- GIVEN PROBLEM -
Reproduce every one of the items below verbatim, keeping each line as it appears.

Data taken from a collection
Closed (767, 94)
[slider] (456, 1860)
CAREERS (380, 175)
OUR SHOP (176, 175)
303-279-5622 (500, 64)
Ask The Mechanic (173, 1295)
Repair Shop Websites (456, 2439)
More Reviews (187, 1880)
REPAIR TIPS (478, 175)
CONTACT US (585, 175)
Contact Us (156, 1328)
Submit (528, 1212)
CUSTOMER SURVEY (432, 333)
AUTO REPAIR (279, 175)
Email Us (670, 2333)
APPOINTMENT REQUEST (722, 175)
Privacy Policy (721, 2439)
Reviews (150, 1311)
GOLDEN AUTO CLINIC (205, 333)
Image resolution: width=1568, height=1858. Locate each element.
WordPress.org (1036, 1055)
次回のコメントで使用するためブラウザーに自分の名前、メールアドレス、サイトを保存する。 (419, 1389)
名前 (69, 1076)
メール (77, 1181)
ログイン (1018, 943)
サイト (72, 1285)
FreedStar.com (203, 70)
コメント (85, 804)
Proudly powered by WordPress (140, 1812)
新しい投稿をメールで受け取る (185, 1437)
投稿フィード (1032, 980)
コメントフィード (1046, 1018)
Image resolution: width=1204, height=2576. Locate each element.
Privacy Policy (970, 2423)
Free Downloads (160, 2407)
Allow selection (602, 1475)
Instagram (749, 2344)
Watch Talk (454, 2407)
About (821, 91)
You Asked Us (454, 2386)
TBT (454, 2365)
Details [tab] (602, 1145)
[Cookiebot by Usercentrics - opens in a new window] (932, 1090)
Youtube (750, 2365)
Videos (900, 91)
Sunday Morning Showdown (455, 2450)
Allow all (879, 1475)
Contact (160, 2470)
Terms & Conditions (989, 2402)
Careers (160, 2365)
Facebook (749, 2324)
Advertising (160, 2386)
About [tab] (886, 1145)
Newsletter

- RESULT OF THIS TASK -
Closed (767, 94)
[slider] (456, 1860)
CAREERS (380, 175)
OUR SHOP (176, 175)
303-279-5622 (500, 64)
Ask The Mechanic (173, 1295)
Repair Shop Websites (456, 2439)
More Reviews (187, 1880)
REPAIR TIPS (478, 175)
CONTACT US (585, 175)
Contact Us (156, 1328)
Submit (528, 1212)
CUSTOMER SURVEY (432, 333)
AUTO REPAIR (279, 175)
Email Us (670, 2333)
APPOINTMENT REQUEST (722, 175)
Privacy Policy (721, 2439)
Reviews (150, 1311)
GOLDEN AUTO CLINIC (205, 333)
Image resolution: width=1568, height=1858. Locate each element.
WordPress.org (1036, 1055)
次回のコメントで使用するためブラウザーに自分の名前、メールアドレス、サイトを保存する。 (419, 1389)
名前 (69, 1076)
メール (77, 1181)
ログイン (1018, 943)
サイト (72, 1285)
FreedStar.com (203, 70)
コメント (85, 804)
Proudly powered by WordPress (140, 1812)
新しい投稿をメールで受け取る (185, 1437)
投稿フィード (1032, 980)
コメントフィード (1046, 1018)
Image resolution: width=1204, height=2576. Locate each element.
Privacy Policy (970, 2423)
Free Downloads (160, 2407)
Allow selection (602, 1475)
Instagram (749, 2344)
Watch Talk (454, 2407)
About (821, 91)
You Asked Us (454, 2386)
TBT (454, 2365)
Details [tab] (602, 1145)
[Cookiebot by Usercentrics - opens in a new window] (932, 1090)
Youtube (750, 2365)
Videos (900, 91)
Sunday Morning Showdown (455, 2450)
Allow all (879, 1475)
Contact (160, 2470)
Terms & Conditions (989, 2402)
Careers (160, 2365)
Facebook (749, 2324)
Advertising (160, 2386)
About [tab] (886, 1145)
Newsletter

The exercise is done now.